**MATERIAL SHOWN:**
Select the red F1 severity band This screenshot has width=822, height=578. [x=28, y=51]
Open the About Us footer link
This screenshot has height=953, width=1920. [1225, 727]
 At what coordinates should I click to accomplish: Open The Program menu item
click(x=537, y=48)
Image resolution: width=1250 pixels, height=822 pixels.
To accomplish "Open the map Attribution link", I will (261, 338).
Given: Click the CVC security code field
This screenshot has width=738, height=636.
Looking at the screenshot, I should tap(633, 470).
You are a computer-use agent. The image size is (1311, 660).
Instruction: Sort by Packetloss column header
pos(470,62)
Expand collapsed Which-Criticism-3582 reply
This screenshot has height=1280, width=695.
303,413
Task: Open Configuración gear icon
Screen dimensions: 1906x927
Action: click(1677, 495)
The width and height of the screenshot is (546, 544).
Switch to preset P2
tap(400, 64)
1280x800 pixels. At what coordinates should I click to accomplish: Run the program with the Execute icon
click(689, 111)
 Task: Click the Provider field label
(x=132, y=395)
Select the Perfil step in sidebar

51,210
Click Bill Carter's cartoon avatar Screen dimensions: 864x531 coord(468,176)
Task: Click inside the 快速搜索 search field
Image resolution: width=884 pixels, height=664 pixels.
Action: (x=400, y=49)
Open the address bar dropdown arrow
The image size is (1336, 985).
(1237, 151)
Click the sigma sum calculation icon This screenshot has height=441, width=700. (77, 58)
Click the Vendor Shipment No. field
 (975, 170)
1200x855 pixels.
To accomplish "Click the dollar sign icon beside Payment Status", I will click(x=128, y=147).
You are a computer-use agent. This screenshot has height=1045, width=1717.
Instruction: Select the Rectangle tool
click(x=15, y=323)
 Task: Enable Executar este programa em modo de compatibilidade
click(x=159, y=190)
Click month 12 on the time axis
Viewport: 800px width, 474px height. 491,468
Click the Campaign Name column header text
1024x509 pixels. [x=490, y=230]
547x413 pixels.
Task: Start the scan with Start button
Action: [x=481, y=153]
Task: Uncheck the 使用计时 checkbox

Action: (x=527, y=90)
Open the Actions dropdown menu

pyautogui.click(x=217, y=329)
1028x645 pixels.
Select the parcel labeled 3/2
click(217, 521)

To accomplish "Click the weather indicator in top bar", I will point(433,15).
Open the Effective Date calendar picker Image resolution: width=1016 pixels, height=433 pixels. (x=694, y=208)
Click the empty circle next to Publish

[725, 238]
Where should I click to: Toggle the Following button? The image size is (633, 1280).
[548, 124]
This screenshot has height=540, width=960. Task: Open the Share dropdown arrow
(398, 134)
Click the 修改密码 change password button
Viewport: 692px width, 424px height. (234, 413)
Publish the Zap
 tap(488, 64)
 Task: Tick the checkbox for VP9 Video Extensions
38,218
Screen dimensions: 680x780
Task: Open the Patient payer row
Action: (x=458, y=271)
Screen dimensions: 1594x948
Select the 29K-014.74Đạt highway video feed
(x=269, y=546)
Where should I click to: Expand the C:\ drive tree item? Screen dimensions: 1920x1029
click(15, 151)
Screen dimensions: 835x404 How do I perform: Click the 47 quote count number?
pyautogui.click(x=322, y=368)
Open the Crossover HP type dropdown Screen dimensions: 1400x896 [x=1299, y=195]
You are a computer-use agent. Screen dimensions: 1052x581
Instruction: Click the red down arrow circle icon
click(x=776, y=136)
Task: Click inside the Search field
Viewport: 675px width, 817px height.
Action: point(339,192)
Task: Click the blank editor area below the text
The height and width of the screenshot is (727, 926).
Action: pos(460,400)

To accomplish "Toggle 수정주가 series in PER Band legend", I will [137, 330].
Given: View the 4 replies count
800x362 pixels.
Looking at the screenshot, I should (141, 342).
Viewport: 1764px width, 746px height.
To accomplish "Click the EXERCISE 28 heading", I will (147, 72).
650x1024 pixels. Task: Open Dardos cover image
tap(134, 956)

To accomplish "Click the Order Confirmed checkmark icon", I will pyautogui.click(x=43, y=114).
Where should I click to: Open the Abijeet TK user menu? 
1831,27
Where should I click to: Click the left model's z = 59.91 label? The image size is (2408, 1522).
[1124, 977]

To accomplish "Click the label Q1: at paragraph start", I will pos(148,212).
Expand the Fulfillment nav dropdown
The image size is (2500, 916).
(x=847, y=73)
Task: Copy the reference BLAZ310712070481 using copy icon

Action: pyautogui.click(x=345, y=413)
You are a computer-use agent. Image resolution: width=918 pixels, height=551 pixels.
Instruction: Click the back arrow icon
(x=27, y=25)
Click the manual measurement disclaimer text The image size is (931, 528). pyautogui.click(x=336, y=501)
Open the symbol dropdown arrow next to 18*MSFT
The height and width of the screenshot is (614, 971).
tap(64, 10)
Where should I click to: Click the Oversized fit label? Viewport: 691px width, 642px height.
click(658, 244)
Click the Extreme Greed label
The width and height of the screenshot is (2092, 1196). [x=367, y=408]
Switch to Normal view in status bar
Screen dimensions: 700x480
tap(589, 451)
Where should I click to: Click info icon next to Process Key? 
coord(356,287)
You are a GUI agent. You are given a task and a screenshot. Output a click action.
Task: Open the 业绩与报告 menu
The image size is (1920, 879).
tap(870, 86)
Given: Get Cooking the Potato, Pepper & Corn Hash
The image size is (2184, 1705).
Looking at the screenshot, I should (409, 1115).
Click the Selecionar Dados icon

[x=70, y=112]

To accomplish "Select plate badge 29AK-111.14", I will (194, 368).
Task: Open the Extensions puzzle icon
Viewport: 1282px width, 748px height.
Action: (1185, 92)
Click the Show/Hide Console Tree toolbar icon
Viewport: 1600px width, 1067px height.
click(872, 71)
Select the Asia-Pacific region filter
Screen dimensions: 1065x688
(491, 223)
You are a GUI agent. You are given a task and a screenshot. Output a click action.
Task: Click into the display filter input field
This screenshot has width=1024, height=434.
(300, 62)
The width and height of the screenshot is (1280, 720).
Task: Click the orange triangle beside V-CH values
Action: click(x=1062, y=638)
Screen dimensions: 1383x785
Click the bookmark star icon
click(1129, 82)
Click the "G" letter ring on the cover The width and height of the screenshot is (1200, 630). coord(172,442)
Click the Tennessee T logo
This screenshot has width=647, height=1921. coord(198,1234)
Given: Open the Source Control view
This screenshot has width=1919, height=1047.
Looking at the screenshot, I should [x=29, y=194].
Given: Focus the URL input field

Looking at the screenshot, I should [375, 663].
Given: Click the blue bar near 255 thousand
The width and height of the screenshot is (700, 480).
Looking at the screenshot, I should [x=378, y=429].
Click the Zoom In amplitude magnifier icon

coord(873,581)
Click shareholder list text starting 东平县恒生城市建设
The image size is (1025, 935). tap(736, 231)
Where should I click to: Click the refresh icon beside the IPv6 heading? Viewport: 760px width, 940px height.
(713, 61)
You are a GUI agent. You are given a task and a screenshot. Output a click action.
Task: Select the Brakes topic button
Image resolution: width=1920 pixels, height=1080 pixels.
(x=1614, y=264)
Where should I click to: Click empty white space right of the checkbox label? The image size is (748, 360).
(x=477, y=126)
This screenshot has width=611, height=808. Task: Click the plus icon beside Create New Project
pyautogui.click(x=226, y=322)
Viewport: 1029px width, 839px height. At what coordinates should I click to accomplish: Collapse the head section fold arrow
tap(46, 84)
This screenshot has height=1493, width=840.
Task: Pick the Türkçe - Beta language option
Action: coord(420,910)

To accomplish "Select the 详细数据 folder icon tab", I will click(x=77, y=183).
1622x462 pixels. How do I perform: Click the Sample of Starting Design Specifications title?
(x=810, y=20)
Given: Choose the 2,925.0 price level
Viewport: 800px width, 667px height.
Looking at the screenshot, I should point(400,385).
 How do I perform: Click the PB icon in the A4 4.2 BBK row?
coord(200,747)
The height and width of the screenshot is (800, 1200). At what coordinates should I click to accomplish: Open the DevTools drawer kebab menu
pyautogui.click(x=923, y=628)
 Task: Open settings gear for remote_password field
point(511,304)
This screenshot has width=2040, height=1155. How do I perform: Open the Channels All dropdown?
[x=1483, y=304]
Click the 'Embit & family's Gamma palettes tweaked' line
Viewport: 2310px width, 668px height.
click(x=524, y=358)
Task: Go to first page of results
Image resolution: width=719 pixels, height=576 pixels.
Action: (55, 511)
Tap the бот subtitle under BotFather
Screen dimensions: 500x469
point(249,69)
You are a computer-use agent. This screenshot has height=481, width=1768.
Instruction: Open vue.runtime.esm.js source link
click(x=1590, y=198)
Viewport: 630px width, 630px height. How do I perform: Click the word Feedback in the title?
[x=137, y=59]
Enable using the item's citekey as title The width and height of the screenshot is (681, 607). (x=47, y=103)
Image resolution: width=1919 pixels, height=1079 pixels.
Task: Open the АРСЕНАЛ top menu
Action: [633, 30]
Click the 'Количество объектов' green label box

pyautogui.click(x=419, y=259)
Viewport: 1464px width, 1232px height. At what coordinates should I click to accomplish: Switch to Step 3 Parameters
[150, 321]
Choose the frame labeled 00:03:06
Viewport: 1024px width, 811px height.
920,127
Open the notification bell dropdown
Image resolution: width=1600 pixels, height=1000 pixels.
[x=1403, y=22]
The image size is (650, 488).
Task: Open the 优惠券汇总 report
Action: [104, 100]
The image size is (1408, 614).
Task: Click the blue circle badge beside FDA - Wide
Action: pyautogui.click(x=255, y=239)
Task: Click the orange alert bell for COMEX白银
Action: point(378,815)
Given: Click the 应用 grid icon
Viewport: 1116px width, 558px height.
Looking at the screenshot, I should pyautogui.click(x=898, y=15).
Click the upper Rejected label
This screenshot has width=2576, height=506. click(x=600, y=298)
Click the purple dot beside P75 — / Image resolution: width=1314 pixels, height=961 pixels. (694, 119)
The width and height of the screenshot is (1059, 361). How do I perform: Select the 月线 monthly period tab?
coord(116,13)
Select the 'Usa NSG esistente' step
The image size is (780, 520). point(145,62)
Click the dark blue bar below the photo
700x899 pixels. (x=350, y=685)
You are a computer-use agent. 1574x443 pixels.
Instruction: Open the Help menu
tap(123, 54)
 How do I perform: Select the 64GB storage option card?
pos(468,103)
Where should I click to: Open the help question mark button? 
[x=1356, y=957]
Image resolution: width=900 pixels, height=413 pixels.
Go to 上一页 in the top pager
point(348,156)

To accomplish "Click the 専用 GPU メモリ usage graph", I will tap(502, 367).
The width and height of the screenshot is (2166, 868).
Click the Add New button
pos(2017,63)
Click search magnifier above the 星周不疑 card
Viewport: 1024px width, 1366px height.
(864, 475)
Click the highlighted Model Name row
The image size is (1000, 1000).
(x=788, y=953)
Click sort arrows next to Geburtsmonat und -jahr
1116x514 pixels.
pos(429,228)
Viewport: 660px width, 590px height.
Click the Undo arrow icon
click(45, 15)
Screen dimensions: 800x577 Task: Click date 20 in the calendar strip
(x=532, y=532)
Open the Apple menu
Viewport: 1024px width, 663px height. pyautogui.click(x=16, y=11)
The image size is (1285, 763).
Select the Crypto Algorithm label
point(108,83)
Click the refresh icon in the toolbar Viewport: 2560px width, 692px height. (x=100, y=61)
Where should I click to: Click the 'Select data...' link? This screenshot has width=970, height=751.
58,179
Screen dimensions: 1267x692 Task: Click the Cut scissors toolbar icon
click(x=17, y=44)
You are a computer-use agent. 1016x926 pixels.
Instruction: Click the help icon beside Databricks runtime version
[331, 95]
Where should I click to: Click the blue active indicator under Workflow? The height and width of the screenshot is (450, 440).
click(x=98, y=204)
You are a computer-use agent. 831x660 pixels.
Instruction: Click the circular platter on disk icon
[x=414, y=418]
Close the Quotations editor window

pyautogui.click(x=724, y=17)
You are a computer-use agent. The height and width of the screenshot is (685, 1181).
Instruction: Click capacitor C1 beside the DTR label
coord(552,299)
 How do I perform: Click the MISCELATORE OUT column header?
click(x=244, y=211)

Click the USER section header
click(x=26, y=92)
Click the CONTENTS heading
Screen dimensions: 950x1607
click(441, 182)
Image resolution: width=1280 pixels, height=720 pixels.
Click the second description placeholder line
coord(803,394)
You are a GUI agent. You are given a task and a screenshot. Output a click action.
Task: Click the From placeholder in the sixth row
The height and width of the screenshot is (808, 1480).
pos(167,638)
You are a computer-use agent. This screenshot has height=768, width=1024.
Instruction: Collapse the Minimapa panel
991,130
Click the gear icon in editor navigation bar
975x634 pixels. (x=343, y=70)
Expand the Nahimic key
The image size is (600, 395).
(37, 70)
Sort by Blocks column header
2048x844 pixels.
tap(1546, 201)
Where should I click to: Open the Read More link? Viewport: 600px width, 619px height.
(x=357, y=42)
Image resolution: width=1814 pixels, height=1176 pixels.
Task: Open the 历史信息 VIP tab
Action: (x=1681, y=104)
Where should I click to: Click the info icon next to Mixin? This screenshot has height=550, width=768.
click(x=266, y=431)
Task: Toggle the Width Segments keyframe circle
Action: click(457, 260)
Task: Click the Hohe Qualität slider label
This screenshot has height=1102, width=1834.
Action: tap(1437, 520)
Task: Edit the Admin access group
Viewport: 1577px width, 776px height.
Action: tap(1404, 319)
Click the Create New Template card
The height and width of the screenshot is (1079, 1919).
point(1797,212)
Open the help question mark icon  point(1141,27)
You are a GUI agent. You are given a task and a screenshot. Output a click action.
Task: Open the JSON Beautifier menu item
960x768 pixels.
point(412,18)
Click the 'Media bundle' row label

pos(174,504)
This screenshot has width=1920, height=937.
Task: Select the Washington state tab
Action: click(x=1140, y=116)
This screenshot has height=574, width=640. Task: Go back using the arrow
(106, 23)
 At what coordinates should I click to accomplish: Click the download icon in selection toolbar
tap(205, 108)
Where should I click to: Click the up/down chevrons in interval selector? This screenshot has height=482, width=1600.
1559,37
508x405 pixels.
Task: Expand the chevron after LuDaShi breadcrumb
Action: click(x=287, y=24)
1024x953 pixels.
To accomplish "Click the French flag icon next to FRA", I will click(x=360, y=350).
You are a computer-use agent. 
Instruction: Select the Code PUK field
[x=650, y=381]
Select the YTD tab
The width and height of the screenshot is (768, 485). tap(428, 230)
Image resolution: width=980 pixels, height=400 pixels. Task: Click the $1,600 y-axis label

**EXERCISE DESCRIPTION:** Using the entries above, output exactly the lines between the line holding "Viewport: 1577px width, 776px height." and the line holding "Open the help question mark icon", end lines included, and nothing more.

**TASK ANSWER:**
Viewport: 1577px width, 776px height.
Action: tap(1404, 319)
Click the Create New Template card
The height and width of the screenshot is (1079, 1919).
point(1797,212)
Open the help question mark icon  point(1141,27)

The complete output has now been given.